* [Texte source]
- - - -
Rome : Santa Maria della Vittoria (Sainte Marie de la Victoire)


Une extraordinaire église baroque, qu'il ne faut pas seulement visiter pour l'inoubliable Extase de Sainte Thérèse du Bernin.




Carlo Maderno fut chargé de l'architecture de cette église au début du XVIIe siècle, une commande du cardinal Scipione Borghese, collectionneur d'art et client privilégié du Bernin. Prévue pour être dédiée à Saint Paul, elle le fut finalement à Sainte Marie "de la Victoire" pour célébrer la victoire de la Montagne Blanche ; cette bataille lors de la guerre de Trente Ans eut lieu près de Prague et vit triompher les Catholiques contre les Protestants.

Dans ce contexte, il s'agit bien d'un manifeste politique, comme le Gesù, et le baroque y prend le caractère particulier de la Contre-Réforme, avec un effet recherché d'abondance et d'ors opulents.


Le bâtiment est surtout un écrin d'une grande simplicité : un parallélépipède à nef unique, évidé de chapelles peu profondes ; le modèle le plus basique pour mettre en valeur des effets.

Comme au Gesù toujours, la sobriété de la façade ne prépare absolument pas à cette profusion, et l'entrée dans l'église crée toujours la surprise attendue, une des clefs de l'art baroque.


Les voûtes



Le plafond représente évidemment la scène louée par l'église : dans cette fresque de 1675, Giovanni Domenico Cerrini montre une Vierge triomphante. Cet élève de Guido Reni est aussi connu pour un Christ et la Samaritaine aux Galeries Nationales et une Assomption à Santa Maria in Vallicella.


Toujours dans la fresque, ici au premier plan, on voit des corps anéantis ; ce sont les Protestants expulsés et envoyés aux Enfers. Un véritable manifeste donc, destiné à surprendre et à convaincre.


Stylistiquement, les effets de mouvement et de trompe-l’œil s'associent pour donner une impression d'un ciel agité, en perpétuelle action. Ce n'est pas toujours facile de distinguer les statues blanches de leurs homologues peints.


Arcs, pendentifs sont ainsi envahis en prolongement de la fresque du plafond. Les anges écrabouillent leurs victimes avec un sourire trompeur.


Le trompe-l’œil apparaît tôt dans la peinture occidentale ; les Romains de l'Antiquité décoraient leurs villas de faux jardins qui semblaient s'ouvrir derrière les murs, et la conquête de la perspective, la peinture du volume ont toujours été des clefs de la peinture naturaliste. Palais et villas ont à la Renaissance, nécessité des prodiges des peintres ; on sait les merveilles de Mantegna à Mantoue ou de Raphaël à la Farnesina. L'exploitation dans les plafonds d'église arrive plus tard, et Baciccia en fera une réalisation spectaculaire au Gesù, terminée en même temps que celle-ci. Le chef-d'œuvre à Rome demeure cependant l'incroyable plafond d'Andrea del Pozzo à Sant'Ignazio, une des plus virtuoses propositions de toute l'histoire de l'art !
- - - -
* [Données fournies]
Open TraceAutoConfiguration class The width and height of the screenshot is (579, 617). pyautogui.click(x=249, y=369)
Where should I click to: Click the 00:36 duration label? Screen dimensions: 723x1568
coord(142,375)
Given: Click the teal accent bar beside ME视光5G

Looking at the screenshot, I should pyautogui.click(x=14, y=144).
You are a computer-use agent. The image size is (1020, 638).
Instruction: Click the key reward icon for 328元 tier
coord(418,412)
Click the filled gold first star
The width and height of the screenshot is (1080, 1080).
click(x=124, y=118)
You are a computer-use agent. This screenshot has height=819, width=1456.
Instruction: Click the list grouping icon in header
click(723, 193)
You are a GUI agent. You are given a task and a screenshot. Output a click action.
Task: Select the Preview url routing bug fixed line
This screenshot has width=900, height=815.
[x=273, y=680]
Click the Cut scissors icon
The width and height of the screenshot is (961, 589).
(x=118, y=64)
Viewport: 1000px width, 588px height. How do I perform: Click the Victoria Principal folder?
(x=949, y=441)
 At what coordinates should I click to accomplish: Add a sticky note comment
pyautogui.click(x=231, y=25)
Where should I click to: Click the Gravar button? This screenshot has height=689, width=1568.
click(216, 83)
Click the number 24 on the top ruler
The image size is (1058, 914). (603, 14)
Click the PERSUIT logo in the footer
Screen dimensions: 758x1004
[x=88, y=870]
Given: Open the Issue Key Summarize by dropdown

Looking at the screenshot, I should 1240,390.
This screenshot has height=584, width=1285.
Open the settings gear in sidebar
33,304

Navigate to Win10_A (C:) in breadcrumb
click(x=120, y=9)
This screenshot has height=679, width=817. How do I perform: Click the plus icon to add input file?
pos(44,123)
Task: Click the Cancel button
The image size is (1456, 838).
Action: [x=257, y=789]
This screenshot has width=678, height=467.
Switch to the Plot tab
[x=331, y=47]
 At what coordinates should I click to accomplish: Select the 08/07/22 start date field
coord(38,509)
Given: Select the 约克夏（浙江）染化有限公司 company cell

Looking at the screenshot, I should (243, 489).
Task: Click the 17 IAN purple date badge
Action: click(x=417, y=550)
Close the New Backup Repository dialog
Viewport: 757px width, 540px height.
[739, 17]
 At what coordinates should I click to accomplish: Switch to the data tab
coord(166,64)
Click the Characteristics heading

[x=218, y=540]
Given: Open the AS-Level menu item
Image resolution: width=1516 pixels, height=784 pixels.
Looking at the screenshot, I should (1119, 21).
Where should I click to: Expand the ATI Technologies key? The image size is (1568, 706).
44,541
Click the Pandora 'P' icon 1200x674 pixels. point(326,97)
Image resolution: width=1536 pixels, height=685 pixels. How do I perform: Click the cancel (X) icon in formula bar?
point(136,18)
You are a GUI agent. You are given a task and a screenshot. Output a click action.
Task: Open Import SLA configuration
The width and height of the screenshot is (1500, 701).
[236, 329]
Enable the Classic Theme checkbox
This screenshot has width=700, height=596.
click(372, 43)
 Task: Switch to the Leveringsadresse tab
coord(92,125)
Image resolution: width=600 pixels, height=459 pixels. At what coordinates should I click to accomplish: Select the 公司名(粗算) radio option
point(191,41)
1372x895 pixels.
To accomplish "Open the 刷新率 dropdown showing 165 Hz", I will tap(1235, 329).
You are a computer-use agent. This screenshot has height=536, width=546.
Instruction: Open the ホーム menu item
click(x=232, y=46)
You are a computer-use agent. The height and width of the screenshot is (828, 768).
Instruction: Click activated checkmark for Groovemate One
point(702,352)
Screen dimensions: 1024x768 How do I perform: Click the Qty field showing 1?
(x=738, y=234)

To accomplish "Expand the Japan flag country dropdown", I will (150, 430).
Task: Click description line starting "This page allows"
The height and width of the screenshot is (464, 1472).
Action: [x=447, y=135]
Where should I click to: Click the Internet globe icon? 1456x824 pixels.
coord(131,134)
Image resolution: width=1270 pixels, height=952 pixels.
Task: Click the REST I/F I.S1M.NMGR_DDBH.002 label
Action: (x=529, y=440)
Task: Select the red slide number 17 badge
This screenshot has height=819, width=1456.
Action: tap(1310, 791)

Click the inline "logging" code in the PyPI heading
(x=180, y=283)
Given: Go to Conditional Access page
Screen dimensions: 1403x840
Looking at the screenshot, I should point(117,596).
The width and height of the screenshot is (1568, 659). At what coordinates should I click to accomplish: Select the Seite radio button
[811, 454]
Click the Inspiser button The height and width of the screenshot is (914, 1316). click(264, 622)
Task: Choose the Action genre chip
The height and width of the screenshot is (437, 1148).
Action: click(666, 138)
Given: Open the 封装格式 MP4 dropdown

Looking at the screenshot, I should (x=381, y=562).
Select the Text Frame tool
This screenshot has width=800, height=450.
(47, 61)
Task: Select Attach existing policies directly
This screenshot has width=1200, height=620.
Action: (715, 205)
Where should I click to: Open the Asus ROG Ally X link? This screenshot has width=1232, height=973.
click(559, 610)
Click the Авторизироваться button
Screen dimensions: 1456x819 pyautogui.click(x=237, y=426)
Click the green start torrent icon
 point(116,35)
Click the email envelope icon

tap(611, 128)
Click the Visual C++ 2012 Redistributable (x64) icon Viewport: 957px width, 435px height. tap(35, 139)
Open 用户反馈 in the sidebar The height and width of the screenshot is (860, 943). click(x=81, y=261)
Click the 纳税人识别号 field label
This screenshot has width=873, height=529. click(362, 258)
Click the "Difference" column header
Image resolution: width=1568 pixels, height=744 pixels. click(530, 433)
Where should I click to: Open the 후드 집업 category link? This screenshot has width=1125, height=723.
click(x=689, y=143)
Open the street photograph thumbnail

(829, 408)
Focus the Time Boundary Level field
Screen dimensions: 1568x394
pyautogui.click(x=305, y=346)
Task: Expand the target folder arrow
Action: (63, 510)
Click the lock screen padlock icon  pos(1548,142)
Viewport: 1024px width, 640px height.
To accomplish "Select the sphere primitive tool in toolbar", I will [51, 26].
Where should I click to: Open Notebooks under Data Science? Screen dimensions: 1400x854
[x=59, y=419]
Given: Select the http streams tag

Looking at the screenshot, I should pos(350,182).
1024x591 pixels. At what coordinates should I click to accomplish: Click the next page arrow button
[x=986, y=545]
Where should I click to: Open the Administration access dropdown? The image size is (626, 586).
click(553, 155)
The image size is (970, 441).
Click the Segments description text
- - - -
* [Consigne 1]
Répondez à ces questions d'après le texte source :
(a) Quel architecte fut chargé de l'église au début du XVIIe siècle ?
(b) À quel saint l'église devait-elle d'abord être dédiée ?
(c) De quelle année date la fresque du plafond peinte par Giovanni Domenico Cerrini ?
* [Consigne 2]
Recopiez fidèlement le passage du texte source qui va de « Le bâtiment est » jusqu'à « valeur des effets. » inclus.

* [Réponse 1]
(a) Carlo Maderno.
(b) À Saint Paul.
(c) De 1675.

* [Réponse 2]
Le bâtiment est surtout un écrin d'une grande simplicité : un parallélépipède à nef unique, évidé de chapelles peu profondes ; le modèle le plus basique pour mettre en valeur des effets.